The Pyjama Drama caused by a headmistress in Darlington that we highlighted last week continues to stir up emotion. It was reported this week that the head teacher Kate Chisolm had been subjected to abuse on social media. Although she has received “hundreds” of emails in support, some of her parents decided to turn up the following morning in full nightwear to make a point (the point being?). Others took to social media to brand Miss Chisholm as ‘snobbish’. “I’ve been called an overpaid prostitute and a failed fat supermodel. Both times this was parents saying this to me in front of their kids. If I want to have a word with the parent about a discipline issue, say, some parents have shouted at me, they’ve sworn at me, they’ve told me that I don’t know what I am talking about.” One mother threatening to take her children out of school, said she had seen Miss Chisholm “dressed in a low-cut top, wearing high heels…. What example is she setting the kids?” Miss Chisholm admits that she’s disabled her Facebook account: “I don’t want to see any of the negativity.”

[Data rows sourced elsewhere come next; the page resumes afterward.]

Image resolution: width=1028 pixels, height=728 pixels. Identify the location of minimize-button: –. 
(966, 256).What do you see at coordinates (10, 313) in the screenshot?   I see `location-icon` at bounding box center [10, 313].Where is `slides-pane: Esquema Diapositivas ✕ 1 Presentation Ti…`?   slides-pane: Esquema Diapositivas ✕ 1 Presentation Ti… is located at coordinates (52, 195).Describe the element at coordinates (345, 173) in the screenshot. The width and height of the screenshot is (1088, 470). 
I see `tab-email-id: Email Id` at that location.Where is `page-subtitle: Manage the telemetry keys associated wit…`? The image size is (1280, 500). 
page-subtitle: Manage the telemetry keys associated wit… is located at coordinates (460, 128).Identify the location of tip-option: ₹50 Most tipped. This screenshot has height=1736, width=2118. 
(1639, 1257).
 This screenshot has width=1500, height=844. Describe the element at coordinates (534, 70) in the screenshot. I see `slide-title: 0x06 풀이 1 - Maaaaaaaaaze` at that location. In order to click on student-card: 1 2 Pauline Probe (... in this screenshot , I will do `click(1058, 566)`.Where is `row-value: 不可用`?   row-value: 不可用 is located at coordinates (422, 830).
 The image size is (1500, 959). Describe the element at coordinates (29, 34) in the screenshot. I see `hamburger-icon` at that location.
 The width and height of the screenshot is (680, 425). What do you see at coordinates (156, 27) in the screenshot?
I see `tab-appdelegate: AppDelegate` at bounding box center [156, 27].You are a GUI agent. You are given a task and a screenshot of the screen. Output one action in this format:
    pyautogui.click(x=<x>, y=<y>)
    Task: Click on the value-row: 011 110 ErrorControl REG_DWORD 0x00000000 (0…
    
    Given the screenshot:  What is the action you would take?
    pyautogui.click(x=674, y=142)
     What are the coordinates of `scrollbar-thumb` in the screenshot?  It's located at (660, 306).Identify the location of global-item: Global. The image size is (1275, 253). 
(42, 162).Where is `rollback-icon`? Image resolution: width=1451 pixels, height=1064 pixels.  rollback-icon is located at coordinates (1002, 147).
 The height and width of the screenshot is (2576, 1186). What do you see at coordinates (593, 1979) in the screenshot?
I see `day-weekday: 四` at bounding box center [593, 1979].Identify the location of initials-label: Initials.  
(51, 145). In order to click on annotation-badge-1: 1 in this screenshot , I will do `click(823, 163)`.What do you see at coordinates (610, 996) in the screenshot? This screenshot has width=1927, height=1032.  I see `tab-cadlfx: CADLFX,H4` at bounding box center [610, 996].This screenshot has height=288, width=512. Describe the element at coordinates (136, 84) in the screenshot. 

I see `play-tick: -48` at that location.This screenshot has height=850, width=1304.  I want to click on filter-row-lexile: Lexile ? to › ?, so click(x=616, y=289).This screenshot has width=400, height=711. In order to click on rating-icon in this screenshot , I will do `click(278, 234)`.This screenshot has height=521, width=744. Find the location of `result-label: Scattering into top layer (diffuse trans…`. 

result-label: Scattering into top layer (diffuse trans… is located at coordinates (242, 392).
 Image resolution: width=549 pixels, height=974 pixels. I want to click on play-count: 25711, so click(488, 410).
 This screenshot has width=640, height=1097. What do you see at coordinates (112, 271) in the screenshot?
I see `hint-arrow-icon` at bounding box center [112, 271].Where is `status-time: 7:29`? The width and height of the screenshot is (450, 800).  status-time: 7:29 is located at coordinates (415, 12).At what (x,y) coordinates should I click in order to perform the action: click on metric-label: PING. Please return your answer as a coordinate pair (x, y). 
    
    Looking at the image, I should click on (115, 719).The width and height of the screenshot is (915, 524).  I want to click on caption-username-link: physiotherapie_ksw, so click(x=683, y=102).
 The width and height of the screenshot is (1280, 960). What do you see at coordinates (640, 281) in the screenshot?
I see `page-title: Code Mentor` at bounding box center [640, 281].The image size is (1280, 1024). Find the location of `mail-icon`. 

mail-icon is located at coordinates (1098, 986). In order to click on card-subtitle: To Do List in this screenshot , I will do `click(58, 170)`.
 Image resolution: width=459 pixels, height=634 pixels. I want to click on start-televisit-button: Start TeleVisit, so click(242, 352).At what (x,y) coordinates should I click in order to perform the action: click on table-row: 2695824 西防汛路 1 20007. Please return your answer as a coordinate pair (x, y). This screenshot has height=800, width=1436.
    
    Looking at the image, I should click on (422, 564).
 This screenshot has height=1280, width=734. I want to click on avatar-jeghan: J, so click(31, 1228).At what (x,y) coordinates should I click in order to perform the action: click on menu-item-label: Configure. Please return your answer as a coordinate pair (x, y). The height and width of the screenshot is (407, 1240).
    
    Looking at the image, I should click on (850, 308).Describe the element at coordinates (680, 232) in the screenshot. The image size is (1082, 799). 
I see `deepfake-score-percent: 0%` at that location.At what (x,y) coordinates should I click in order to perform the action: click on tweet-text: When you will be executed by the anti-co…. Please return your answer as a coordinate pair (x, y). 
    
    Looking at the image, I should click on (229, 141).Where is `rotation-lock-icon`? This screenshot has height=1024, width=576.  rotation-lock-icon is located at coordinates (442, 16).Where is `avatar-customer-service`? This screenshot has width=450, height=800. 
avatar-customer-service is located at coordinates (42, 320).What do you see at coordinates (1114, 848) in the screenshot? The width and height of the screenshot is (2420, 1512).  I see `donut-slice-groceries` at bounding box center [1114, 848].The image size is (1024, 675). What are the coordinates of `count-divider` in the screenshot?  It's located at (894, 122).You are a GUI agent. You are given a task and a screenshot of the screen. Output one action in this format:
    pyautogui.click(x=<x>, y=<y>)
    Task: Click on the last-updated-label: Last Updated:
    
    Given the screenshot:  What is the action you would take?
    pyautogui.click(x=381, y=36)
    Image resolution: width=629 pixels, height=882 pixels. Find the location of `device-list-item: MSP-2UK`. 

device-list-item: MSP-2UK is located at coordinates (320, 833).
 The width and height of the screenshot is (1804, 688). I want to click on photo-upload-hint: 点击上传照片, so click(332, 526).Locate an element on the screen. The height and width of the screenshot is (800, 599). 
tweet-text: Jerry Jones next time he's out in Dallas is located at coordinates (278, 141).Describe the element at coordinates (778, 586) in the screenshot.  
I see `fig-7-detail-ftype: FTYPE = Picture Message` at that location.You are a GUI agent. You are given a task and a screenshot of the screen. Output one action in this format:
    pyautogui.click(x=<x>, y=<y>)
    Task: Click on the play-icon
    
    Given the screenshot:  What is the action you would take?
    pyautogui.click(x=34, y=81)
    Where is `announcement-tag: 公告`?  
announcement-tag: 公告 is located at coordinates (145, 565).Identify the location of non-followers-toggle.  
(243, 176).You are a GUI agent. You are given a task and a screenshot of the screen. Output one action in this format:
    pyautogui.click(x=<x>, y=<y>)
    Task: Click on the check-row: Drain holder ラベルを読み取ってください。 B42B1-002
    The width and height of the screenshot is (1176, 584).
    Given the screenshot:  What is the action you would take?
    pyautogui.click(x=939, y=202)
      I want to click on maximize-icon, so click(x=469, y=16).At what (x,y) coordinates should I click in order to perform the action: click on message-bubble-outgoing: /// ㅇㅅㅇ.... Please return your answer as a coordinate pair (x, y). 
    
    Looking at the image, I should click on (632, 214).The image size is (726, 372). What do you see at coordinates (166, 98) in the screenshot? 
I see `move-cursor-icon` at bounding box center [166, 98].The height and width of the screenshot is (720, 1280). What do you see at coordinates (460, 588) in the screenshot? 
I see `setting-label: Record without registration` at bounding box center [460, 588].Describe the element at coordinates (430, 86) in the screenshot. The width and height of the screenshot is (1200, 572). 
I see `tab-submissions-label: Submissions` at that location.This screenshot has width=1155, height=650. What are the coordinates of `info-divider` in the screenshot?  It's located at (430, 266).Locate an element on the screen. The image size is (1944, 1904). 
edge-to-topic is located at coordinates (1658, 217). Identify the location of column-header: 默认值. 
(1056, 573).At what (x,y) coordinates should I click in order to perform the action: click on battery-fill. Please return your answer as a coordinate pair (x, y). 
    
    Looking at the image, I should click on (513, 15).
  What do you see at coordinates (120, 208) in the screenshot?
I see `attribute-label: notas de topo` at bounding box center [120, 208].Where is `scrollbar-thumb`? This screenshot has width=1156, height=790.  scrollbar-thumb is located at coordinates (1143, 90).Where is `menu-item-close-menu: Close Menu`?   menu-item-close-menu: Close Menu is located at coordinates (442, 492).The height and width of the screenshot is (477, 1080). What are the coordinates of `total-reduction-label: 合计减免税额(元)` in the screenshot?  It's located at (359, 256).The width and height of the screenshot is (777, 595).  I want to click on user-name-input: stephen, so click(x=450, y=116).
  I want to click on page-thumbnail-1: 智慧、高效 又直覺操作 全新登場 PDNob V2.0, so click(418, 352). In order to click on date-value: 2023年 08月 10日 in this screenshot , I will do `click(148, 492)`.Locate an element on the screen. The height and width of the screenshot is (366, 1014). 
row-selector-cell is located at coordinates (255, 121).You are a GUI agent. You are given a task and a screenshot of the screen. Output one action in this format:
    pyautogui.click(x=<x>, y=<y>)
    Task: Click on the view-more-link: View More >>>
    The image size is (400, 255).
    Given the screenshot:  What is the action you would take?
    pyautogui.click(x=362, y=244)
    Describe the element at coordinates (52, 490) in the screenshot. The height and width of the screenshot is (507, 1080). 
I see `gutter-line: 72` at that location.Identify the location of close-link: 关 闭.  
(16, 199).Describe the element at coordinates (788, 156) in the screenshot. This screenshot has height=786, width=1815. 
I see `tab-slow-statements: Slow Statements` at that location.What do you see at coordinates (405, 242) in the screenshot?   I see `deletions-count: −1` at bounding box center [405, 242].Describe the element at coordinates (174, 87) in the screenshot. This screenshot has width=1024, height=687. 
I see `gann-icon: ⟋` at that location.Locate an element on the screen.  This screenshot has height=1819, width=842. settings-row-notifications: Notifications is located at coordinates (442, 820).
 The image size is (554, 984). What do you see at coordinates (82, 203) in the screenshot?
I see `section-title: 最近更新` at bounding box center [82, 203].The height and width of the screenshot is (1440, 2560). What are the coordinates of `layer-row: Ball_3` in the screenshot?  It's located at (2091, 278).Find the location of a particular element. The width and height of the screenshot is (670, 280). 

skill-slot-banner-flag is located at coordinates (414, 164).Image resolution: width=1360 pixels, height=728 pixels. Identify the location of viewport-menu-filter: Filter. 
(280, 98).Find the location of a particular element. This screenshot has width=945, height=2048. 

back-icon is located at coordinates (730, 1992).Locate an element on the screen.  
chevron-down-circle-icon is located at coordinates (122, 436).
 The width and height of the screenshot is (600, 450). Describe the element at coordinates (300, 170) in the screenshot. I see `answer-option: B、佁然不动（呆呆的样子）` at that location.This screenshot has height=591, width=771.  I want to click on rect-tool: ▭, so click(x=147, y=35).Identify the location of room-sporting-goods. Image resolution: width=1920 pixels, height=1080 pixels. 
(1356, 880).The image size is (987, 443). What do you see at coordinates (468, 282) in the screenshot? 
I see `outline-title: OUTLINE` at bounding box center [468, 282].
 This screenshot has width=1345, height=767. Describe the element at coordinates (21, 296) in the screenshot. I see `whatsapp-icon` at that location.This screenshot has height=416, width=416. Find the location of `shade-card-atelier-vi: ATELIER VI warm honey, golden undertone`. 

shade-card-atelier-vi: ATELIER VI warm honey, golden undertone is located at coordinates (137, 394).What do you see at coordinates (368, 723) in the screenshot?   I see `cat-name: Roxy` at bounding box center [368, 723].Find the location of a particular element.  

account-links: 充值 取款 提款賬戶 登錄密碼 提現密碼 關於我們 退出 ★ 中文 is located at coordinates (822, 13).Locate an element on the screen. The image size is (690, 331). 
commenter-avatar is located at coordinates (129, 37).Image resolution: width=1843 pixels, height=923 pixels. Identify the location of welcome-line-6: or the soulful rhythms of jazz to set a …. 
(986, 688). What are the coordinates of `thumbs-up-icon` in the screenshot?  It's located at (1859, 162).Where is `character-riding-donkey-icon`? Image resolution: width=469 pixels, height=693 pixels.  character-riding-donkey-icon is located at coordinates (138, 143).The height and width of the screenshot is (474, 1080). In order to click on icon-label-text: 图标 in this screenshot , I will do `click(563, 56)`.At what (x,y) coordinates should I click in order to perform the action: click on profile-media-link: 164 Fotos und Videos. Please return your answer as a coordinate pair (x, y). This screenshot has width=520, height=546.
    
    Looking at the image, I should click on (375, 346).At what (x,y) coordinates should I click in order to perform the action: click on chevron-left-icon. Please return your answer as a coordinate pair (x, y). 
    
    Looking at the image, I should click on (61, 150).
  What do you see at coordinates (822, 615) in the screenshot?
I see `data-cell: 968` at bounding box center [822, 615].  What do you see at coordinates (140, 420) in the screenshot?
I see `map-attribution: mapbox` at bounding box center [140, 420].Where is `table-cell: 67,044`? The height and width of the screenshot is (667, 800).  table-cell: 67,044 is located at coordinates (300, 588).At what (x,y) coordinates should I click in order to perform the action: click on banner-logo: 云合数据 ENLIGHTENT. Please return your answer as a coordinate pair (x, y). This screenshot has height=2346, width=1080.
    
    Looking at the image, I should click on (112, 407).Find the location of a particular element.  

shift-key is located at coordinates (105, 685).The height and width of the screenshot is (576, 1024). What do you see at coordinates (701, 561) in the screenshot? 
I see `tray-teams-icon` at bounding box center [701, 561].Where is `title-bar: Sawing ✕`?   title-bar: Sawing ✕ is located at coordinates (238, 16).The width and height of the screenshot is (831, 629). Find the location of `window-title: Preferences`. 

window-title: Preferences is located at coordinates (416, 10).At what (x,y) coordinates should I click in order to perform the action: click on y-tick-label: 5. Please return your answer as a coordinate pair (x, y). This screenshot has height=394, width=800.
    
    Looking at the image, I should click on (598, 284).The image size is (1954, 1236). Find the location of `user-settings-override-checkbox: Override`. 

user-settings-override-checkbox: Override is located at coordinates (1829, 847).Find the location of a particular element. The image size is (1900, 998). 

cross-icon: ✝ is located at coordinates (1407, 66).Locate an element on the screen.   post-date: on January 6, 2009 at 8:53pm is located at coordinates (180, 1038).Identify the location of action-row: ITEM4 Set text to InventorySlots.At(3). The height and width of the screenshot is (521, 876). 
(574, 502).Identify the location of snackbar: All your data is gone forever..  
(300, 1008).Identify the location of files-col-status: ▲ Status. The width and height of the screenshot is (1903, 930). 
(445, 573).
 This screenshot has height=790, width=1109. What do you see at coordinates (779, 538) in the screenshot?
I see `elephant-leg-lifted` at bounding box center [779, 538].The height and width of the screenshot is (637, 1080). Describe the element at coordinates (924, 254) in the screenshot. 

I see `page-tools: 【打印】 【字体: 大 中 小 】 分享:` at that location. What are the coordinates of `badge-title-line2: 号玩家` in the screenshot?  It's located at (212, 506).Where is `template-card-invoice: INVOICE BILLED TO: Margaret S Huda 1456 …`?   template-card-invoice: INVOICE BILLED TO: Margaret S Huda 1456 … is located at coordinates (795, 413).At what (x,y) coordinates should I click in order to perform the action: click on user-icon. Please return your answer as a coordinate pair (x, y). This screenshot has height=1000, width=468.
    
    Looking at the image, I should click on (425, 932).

Intense Pyjama Drama, but on a positive note, maybe a soap opera could come out of this. In an effort to raise the quality of the debate, the Guardian considered that pyjamas have become increasingly acceptable quoting, amongst others, the clothing director at The White Company “I live in Camden and frequently see grown women buying their groceries in Tesco Express wearing their pyjamas…Dress codes have definitely relaxed and we value comfort more than ever before, but going out in the clothes you have slept in crosses the boundary of acceptability.”
Is the “Ban the Jamm” movement spreading? Undergraduates at Brasenose College, Oxford, have been accused of failing “to distinguish between public and private spaces” while enjoying breakfast, and have been warned to dress more appropriately. The Express reported that Horndale sub post office in Co Durham, now has a sign saying: “No nightwear to be worn in the shop please.” Gurmit Somal, 40, says they are driving away pensioners who feel uncomfortable next to customers in “less than they wore on their wedding nights”. A staff member at the shop said: “You would see a queue of customers, many of them older men wearing ties, and then in the middle there would be a woman in a short nightie.”
According to a consultant at Mintel, which values the UK sleepwear market at around £476m,“The rise of informality has been a long time in the making…In its most recent incarnation, it has largely been a result of an economic climate that’s made the casual more financially practical, as well as more culturally sensitive. Formal, paradoxically, feels a bit uncouth.” In a tough economic climate, we’re mirroring a period of austerity after the Wall Street crash of 1929, when women began adopting pyjamas as an elegant alternative to cocktail dresses. In 1931, Vogue magazine declared “a woman may and does wear pyjamas to quite formal dinners in her own house, to other people’s dinners in town and country if you know them well, and the more iconoclastic members of the female sex even wear them to the theatre”. And the BBC noted the same period in fashion history reminding us that pyjamas were once considered the height of sophistication.
Once this latest Pyjama Drama has blown over we can get back to a more considered debate about whether pyjamas are appropriate in public.